■ **Task instructions**:
All pictures must be dropped, while the entries are given again word for word.

Collected data entries:
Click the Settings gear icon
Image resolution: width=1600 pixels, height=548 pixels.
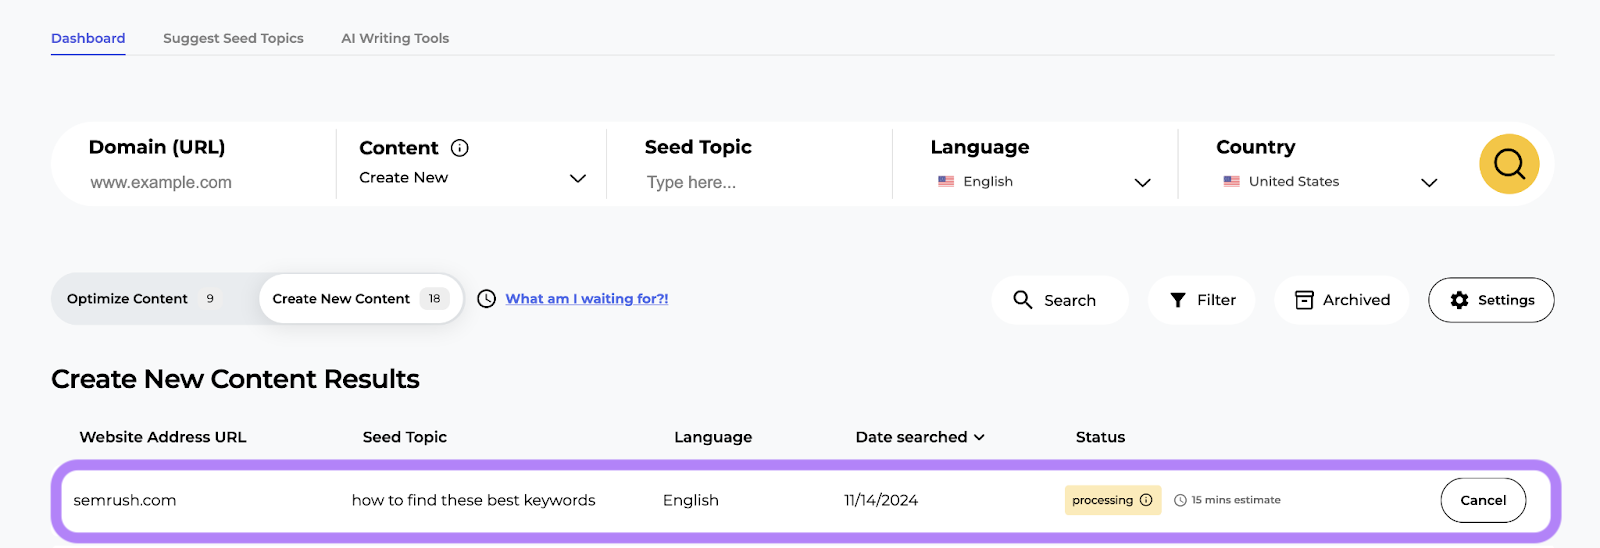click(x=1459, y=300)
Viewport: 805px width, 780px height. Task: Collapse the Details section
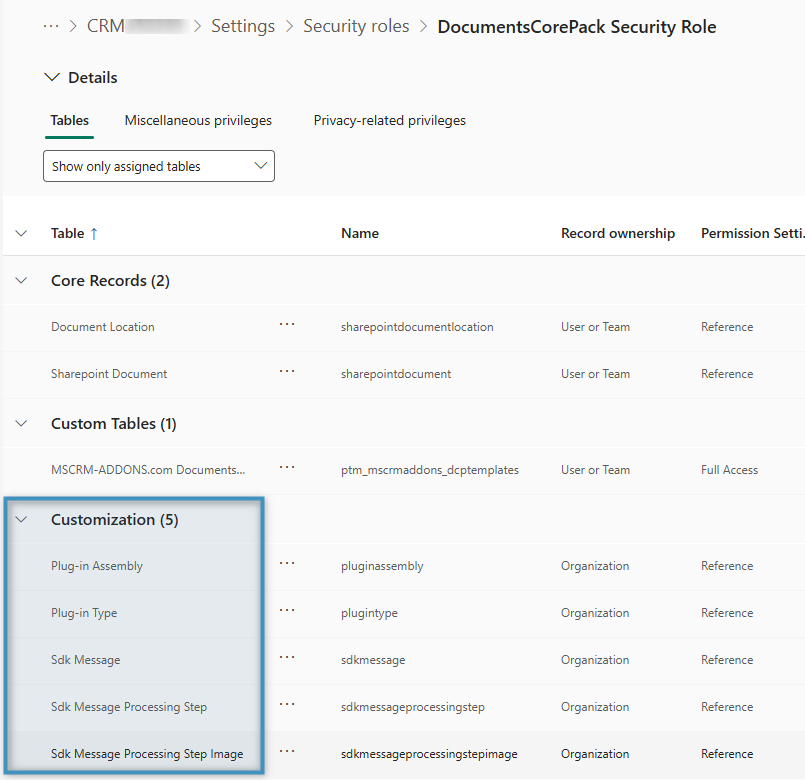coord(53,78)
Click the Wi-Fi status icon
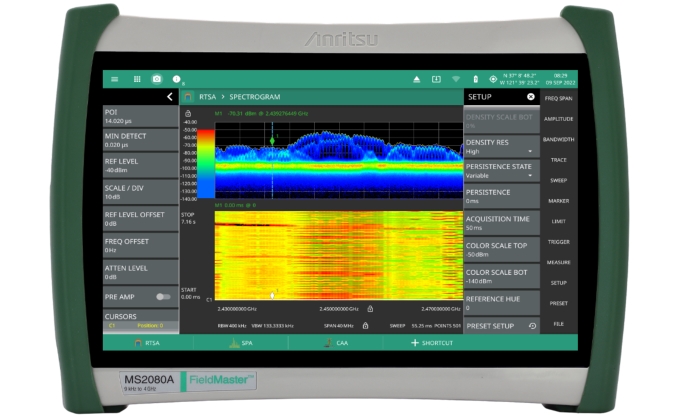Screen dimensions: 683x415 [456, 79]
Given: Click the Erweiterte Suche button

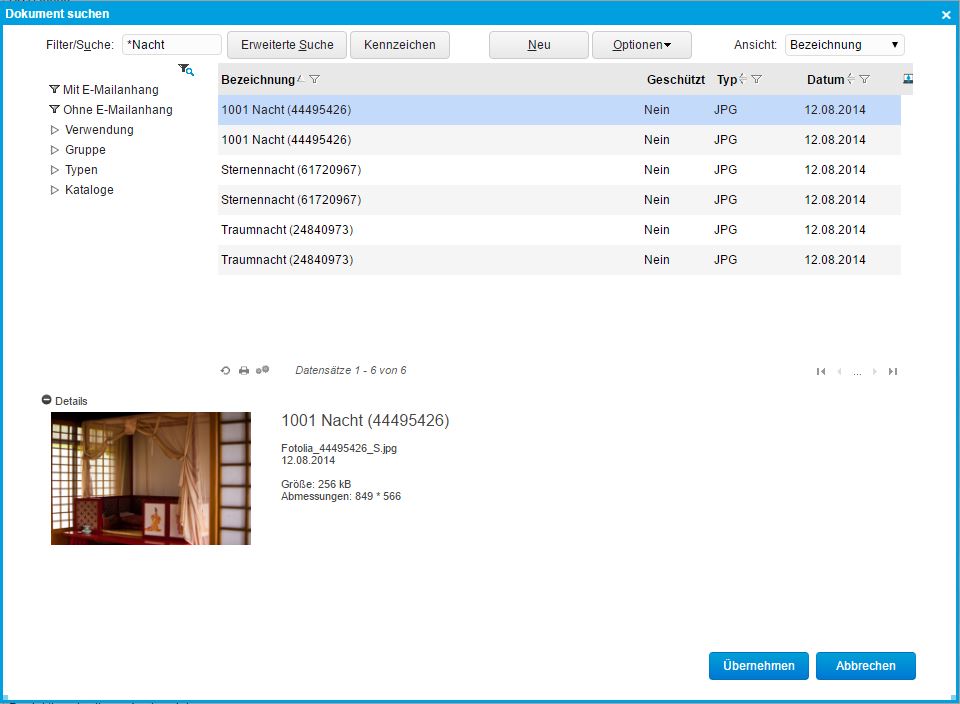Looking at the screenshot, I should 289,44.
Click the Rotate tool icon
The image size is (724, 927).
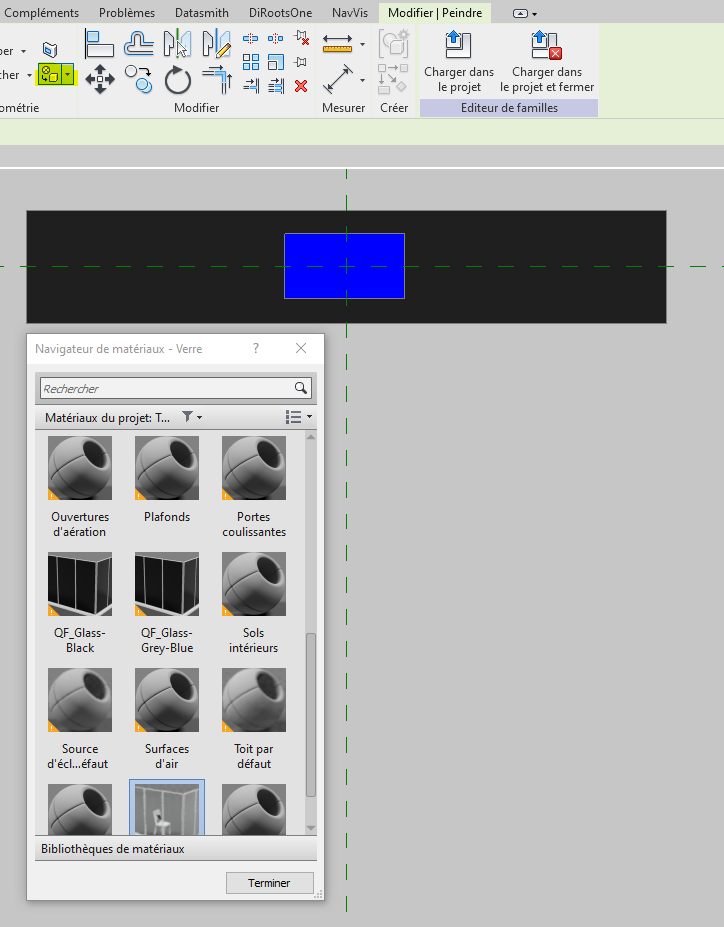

■ **Task response**:
Click the Settings gear icon
Image resolution: width=1600 pixels, height=548 pixels.
click(x=1459, y=300)
Viewport: 805px width, 780px height. Task: Collapse the Details section
coord(53,78)
Click the Wi-Fi status icon
Screen dimensions: 683x415 [456, 79]
Given: Click the Erweiterte Suche button

Looking at the screenshot, I should 289,44.
Click the Rotate tool icon
The image size is (724, 927).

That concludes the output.